Keratitis occurs when the cornea becomes inflamed. The cornea is the clear "window", through which light enters the eye. It is always covered with a layer of tears. As it is the outer layer of the front of the eye, it needs to protect the eye from the outside world, like our skin does. However, unlike the skin which can easily return to normal after being inflamed, the cornea is affected more seriously by inflammation because it is easily scarred and can lose its clarity.


Keratitis usually involves:- light sensitivity, pain, redness and tearing.


Keratitis may be caused by various forms of injury to the cornea but the vast majority of cases are caused by infection. By far the most common infection is by the virus, Herpes simplex-1 (HSV-1), although it may be caused by bacteria or other viruses, such as Herpes zoster, the virus which causes "Shingles".

Herpes simplex-1

The best way to understand this infection is to describe the common cold sore which most of us have either experienced or know about. HSV-1 affects the cornea in exactly the same way as it causes the cold sore. The HSV-1 virus is very common, with some figures showing that 90% of the population have been infected. It is spread quite easily by droplet infection and close contact. A great number of these are subclinical infections, that is, there are no clinical signs and the person infected is unaware of any problem. The first time a person is infected is called the primary infection and this commonly occurs in the first few years or life. As above, usually this primary infection causes no symptoms. Occasionally it causes fever and severe mouth ulceration or it may cause a conjunctivitis or ulceration of the eyelids.

→ **PROBLEMS TO WORK ON**
• A. Translate this sentence from the keratitis passage into Spanish: "It is always covered with a layer of tears."
• B. List every symptom that the keratitis passage says keratitis usually involves.
• C. Give the next part of the keratitis passage, continuing from its final sentence.

→ **DATA**
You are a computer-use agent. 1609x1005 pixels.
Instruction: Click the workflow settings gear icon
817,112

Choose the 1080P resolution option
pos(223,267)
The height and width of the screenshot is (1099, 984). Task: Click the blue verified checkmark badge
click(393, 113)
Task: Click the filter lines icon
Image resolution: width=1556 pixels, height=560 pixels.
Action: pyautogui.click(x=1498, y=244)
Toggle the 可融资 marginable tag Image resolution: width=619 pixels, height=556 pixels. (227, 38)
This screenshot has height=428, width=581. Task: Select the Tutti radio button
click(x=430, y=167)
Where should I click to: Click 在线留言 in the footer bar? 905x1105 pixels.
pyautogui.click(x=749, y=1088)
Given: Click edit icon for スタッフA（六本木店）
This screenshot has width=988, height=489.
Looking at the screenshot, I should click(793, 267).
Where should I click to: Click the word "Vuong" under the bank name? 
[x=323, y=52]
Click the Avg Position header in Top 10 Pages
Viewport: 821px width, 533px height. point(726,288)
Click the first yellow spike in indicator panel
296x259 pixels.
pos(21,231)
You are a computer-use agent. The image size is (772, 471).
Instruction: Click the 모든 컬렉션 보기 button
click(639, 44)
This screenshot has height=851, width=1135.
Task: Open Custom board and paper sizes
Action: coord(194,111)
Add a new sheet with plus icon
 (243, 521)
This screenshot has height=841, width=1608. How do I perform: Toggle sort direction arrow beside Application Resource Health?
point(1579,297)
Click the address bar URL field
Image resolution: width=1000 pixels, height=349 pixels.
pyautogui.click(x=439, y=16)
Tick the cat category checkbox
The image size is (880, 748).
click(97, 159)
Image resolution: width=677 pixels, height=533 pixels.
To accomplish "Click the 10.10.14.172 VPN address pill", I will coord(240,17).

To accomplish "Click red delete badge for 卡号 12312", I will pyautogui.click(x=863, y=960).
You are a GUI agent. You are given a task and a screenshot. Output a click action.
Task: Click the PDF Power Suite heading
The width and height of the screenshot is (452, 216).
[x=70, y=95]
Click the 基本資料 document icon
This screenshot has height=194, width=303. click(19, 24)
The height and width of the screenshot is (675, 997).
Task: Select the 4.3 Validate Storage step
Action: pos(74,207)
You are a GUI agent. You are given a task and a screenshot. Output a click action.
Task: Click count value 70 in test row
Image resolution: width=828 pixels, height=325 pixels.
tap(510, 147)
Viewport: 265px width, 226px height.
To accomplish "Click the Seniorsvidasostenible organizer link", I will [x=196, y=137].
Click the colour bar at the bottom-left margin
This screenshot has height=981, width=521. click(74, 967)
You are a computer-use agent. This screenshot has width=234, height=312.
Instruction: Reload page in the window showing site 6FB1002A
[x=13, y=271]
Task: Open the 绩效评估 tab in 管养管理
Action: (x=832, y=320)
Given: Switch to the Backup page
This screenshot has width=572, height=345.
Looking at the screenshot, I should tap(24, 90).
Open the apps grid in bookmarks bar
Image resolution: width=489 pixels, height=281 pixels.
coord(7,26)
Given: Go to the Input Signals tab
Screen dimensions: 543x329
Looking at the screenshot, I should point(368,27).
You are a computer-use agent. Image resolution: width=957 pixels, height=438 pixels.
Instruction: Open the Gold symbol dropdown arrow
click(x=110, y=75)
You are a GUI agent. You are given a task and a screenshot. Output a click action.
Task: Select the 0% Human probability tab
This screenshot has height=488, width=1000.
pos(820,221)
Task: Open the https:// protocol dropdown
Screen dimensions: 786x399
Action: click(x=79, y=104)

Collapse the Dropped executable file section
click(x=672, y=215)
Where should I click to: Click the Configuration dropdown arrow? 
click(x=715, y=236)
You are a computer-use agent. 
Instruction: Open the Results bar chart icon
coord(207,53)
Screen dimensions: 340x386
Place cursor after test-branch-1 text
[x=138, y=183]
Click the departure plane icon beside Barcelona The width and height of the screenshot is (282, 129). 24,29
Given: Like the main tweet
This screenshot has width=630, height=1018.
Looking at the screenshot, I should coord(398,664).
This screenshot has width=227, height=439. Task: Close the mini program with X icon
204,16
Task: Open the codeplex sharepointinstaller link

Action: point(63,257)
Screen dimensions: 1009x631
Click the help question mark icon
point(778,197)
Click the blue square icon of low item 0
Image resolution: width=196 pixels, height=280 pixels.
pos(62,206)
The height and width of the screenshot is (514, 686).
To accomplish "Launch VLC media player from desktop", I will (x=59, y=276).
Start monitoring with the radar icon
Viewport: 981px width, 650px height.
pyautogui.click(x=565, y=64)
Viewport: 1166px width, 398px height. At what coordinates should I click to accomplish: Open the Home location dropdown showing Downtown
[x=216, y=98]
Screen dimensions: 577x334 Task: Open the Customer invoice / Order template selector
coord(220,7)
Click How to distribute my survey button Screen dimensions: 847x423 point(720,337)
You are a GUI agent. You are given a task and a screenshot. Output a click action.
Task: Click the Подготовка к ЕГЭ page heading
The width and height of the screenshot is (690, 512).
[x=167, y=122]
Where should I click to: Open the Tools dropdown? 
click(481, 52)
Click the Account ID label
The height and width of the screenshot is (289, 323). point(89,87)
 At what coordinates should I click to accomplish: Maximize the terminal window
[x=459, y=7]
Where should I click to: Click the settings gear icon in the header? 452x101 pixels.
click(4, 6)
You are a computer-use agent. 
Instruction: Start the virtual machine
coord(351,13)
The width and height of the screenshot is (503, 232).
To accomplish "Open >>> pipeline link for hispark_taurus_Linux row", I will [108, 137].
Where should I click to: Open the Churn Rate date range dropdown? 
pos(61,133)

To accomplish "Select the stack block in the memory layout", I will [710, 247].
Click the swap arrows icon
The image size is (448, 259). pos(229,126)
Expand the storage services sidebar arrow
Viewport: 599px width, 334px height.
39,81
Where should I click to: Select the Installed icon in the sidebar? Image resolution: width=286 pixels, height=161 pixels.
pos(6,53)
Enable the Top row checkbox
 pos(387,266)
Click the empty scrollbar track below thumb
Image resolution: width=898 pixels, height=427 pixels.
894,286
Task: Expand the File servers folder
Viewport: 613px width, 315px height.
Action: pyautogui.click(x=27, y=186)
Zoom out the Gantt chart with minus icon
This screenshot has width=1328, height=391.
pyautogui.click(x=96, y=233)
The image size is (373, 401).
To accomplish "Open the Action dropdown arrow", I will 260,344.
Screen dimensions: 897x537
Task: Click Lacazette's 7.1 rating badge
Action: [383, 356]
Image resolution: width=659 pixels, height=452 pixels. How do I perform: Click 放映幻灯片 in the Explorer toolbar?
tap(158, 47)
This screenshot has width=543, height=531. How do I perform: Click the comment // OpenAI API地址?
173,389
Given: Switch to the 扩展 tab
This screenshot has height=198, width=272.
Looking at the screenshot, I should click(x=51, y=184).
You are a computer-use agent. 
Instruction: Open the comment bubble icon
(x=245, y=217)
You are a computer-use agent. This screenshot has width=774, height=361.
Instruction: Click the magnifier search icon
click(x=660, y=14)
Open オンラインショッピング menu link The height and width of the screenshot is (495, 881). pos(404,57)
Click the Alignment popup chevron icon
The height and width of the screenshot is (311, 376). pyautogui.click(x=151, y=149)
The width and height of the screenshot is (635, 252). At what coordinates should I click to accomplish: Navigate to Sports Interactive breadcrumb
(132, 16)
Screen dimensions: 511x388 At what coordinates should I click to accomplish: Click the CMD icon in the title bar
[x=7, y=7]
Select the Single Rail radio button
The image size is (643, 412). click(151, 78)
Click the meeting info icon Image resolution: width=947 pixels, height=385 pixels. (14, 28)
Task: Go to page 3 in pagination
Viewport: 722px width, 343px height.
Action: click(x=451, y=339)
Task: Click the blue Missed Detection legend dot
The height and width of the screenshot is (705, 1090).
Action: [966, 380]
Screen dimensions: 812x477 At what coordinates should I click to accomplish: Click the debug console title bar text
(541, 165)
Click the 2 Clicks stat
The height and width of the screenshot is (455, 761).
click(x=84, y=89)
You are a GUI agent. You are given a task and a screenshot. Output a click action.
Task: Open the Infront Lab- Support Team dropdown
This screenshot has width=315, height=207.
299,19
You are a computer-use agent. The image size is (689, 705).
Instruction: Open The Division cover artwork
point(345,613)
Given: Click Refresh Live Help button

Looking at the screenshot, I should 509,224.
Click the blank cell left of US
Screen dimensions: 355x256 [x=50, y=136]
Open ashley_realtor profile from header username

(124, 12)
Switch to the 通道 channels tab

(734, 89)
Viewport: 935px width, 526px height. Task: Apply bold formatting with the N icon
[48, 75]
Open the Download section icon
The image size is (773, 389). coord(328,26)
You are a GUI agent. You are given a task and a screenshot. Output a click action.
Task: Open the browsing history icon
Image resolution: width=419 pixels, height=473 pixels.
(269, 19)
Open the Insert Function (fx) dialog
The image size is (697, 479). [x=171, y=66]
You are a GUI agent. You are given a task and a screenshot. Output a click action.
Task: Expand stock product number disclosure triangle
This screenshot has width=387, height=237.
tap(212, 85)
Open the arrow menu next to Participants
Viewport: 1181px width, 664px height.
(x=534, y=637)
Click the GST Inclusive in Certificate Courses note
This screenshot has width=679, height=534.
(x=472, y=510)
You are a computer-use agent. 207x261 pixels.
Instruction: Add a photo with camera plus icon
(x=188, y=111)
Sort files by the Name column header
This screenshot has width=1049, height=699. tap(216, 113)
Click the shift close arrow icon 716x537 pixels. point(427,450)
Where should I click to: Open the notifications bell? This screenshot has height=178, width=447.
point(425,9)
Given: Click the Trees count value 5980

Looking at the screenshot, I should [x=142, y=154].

→ **ANSWERS TO THE EXERCISES**
• A. Siempre está cubierta por una capa de lágrimas.

• B.
- Light sensitivity
- Pain
- Redness
- Tearing

• C.
The HSV-1 virus at the primary infection stage, travels down the nerve that supplies that area which is called the trigeminal nerve. It remains in a part of the nerve called a ganglion permanently and becomes dormant. For many people it remains dormant, but for others the virus is re-activated by certain trigger factors which include sunlight, stress or other illness. Once re-activated, the virus multiplies and travels back down the nerve to cause a herpes infection. This normally results in a cold sore as the virus travels down the branch of the trigeminal nerve that supplies the mouth and lips. More rarely the virus travels down another branch of the trigeminal nerve which supplies part of the eye and this causes a keratitis, an inflammation of the cornea.

The first time the patient is aware of a problem, then, will probably be due to a re-activation of an "old" infection perhaps many years previously. The number or times the infection recurs will vary enormously from person to person. It is obviously very important to be aware of these recurrences and to seek urgent advice from an Ophthalmologist.

Keratouveitis occurs when the keratitis causes a uveitis normally near the front of the eye (anterior uveitis). The uveitis may vary in severity and may be recurrent. The condition may vary between patients greatly.


Treatment involves the use of antiviral eye drops or ointments, e.g. acyclovir and steroid eye drops, in different combinations depending on the activity of either the keratitis or the uveitis. Rarely the steroids or the acyclovir may be used in tablet form.